= Emirate of Limnia =

Turkoman beylik in Anatolia (14-15th centuries)

Beylik of Taceddin (Taceddinoğulları, Taceddinids) was a small Turkmen principality in Anatolia in the 14th and 15th centuries.

==Tacettin==
After Seljuks of Anatolia were defeated by the Mongols in 1243, many small beylik (principalities) emerged in Anatolia. Taceddin of Canik founded his small beylik in and around Niksar, mid-north Anatolia in 1348. His small beylik was one of the small beyliks which were collectively known as Beyliks of Canik. In 1378 he married Eudokia of Trebizond, the daughter of the Alexios III of Trebizond, the emperor of Trebizond. In 1386 he fell in the battle during his campaign to Hacıemir controlled Ordu (ancient Cotyora).

==Mahmut==
The next bey was Mahmud.
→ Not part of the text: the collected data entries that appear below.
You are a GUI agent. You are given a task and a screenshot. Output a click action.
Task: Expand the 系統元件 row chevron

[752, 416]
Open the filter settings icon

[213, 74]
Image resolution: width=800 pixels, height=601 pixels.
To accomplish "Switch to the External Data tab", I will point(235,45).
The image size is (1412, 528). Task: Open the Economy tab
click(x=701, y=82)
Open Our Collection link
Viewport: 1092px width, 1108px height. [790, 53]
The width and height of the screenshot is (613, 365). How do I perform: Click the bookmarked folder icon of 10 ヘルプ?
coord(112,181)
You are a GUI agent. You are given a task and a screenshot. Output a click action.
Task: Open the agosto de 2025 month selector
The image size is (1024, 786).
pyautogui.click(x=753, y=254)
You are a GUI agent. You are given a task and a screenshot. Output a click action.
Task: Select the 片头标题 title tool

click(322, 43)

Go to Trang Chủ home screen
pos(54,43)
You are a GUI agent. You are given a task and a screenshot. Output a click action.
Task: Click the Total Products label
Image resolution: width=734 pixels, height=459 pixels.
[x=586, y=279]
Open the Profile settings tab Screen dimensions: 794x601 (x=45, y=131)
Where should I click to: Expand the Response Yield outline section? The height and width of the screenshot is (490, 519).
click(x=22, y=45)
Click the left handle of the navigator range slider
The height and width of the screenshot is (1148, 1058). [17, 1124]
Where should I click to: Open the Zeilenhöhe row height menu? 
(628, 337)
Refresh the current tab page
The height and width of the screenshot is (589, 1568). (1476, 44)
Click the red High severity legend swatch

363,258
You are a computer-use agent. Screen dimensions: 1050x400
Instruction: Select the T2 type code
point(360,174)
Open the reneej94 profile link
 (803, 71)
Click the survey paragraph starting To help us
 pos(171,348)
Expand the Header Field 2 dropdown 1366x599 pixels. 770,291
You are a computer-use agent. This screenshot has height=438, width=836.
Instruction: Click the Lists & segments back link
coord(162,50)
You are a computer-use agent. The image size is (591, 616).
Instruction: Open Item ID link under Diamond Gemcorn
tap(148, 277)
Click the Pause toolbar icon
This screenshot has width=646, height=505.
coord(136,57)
During the early years of Mahmud's reign, the beylik was between two great powers: namely the Ottoman Empire to the southwest and Kadı Buhaneddin to the south. Although Mahmut accepted Burhaneddin's suzerainty he secretly encouraged Bayezid I of the Ottomans against Burhanettin. But the blow came from his brother Alparslan. Alparsalan revolted and captured most of his territory. Nevertheless, after Alparslan's and Burhanettin's death in 1398, he accepted the suzerainty of the Ottoman.

==After Timur==
In 1402 Turkic warlord Timur invaded Anatolia and defeated Bayezit in the battle of Ankara. During the chaos following the battle (Ottoman Interregnum), Mahmud Bey continued as an ally of the Ottomans. However, during the revolt of Küçük Mustafa (the brother of Murad II), he supported Küçük Mustafa and killed Mihaloğlu Mehmet a descendant of Köse Mihal and a partisan of Murat II in 1423. But after the battle, he was killed by his soldiers. He had two sons; Hüsamettin Hasan and Hüsamettin Mehmet Yavuz. Although the brothers tried to continue in Samsun and Çarşamba, their beylik soon ceased to exist in about 1428.